Sales of Guinness skyrocket; Plastic-Paddy pubs hand out shamrocked tat to anyone who drinks twenty pints of the old craic-juice. In bars everywhere, folksy cardboard leprechauns with articulating limbs are hung around as decorations, and bent by punters into hilarious attitudes. The humble spud, its price hiked, acquires a Today's Special cult status; the Irish eyes have it.
Into this spume-filled cauldron of culture, fighting, religious fervour and drunkenness, we introduce another dimension. Music to make your dog howl.

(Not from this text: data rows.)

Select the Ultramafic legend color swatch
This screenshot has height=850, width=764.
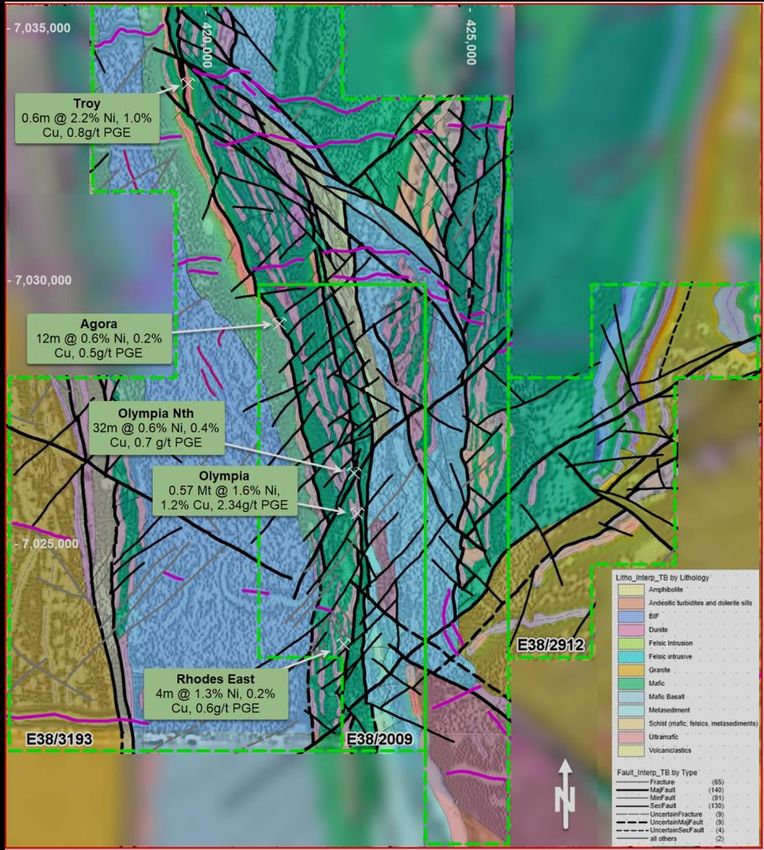[x=629, y=735]
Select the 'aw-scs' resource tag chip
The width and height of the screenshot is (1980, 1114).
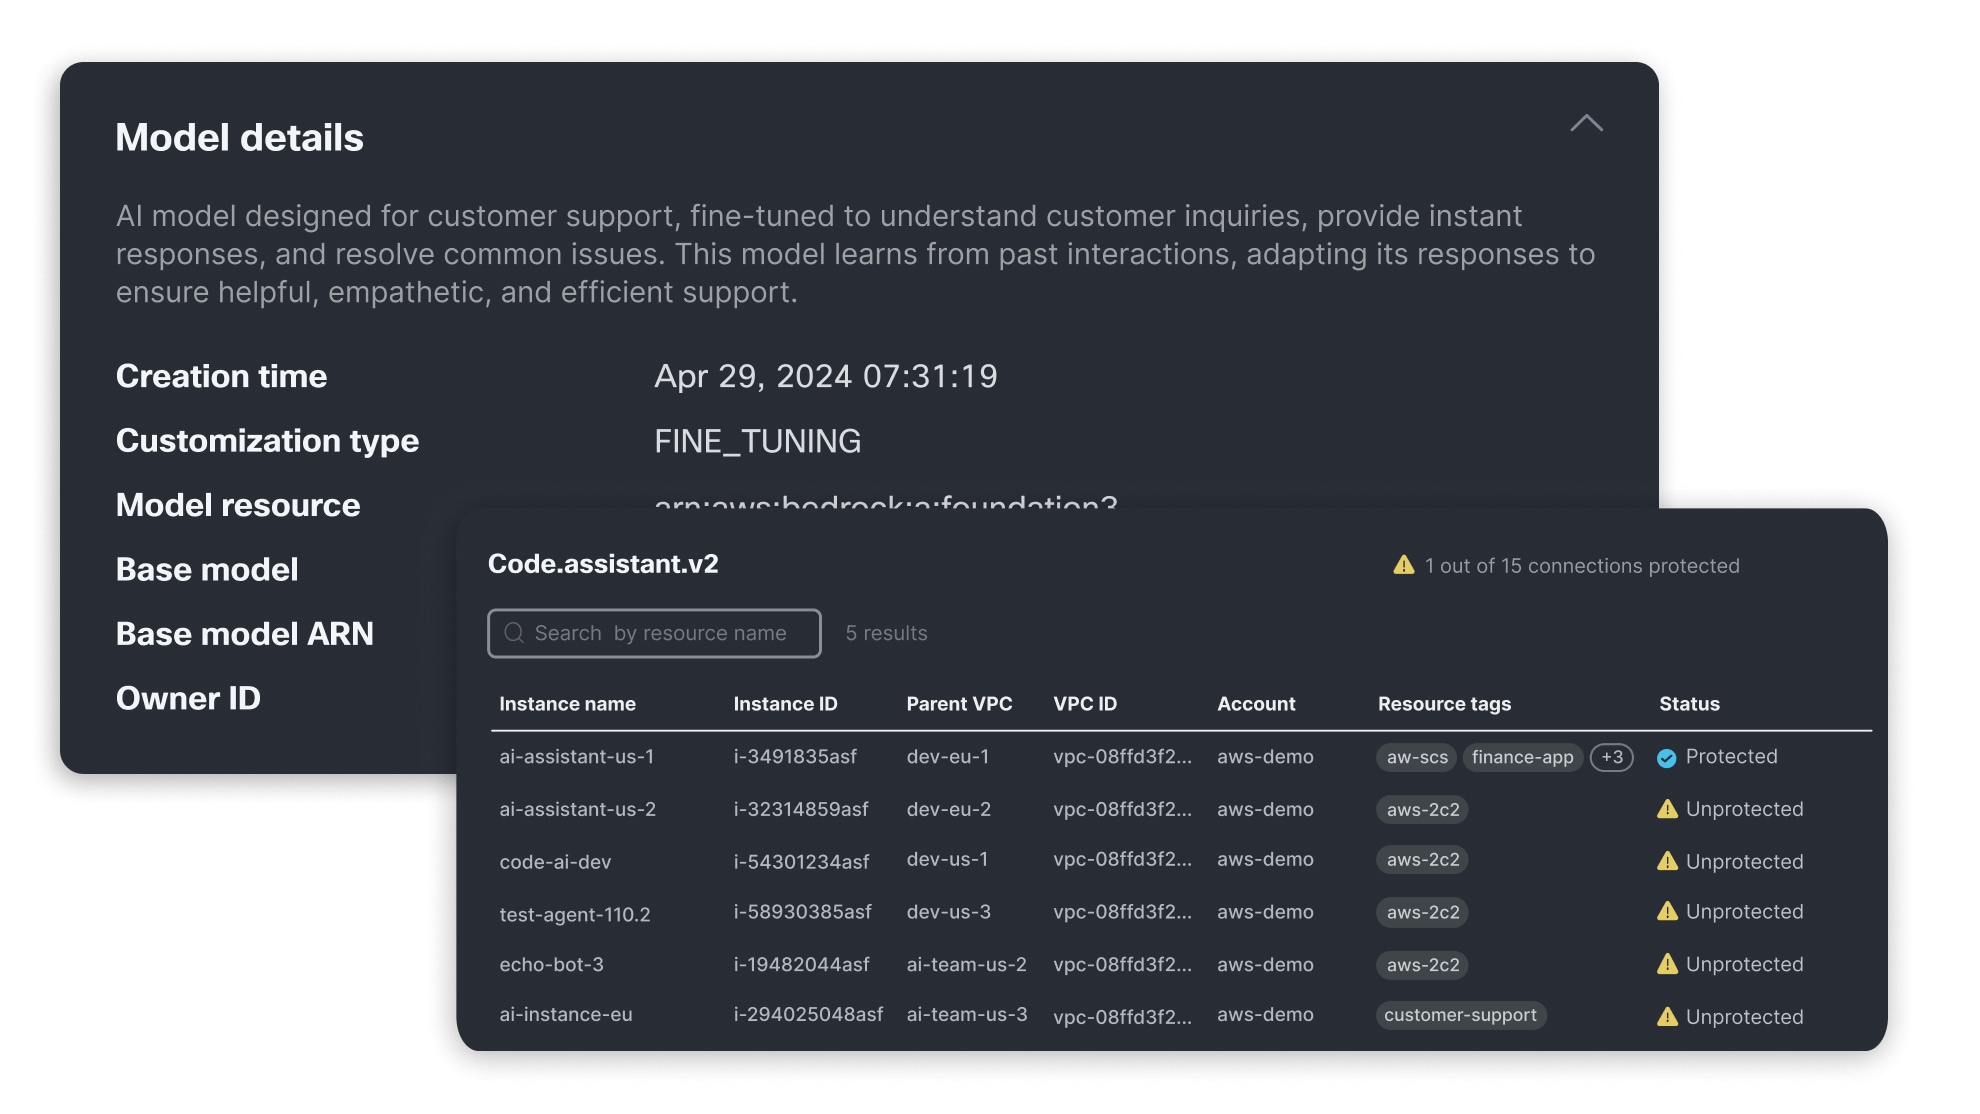coord(1415,758)
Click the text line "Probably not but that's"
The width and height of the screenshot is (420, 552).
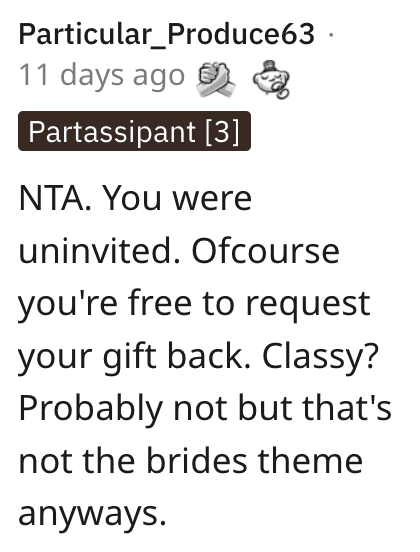pos(205,410)
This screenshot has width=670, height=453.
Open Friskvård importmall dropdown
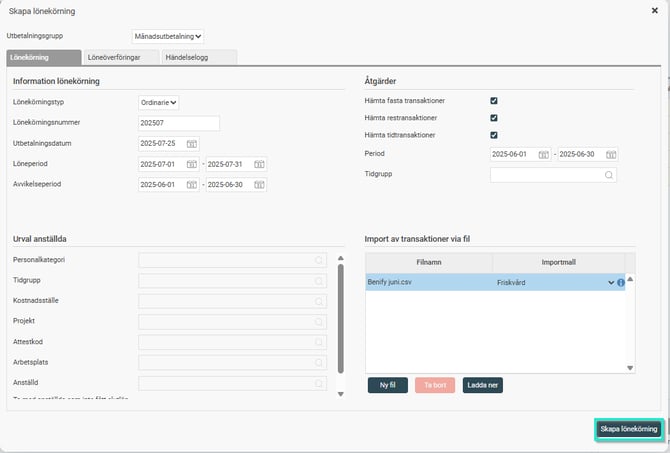(610, 283)
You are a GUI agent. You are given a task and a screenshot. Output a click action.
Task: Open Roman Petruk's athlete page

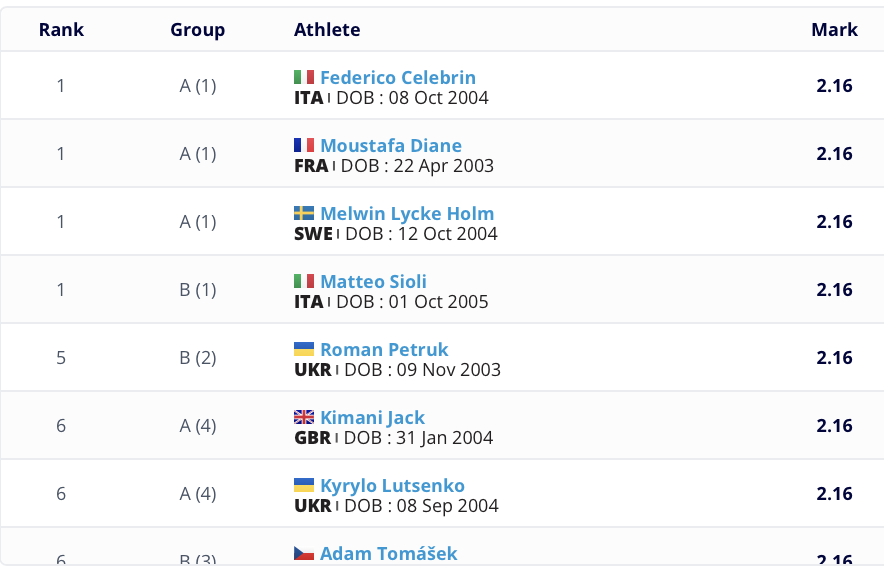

I love Irish traditional music. I've played it for years, and enjoy the company of those who play it. To listen to at home, I've a collection of beautiful, exciting songs and tunes. But what I find utterly toe-curling are the Irish standards, those terrible songs which every Paddy's Night get thrashed to death. 'Irish Rover'. 'Wild Rover'. 'Gypsy Rover'. And the all-time worst: 'Leaving of Liverpool'.
Why do I hate them so? Because they appear on oxymoronic CDs such as 'The Essential Foster and Allen'. Because they're mawkish slop. Because I've been driven quite mad by hearing them sung, or dribbled, year after year, by sweating pissed people in bars who want to be everyone's friend.
So this year let's really search our hearts, make an effort and learn some new songs to bawl out. Come round to my place, I've got the really good stuff.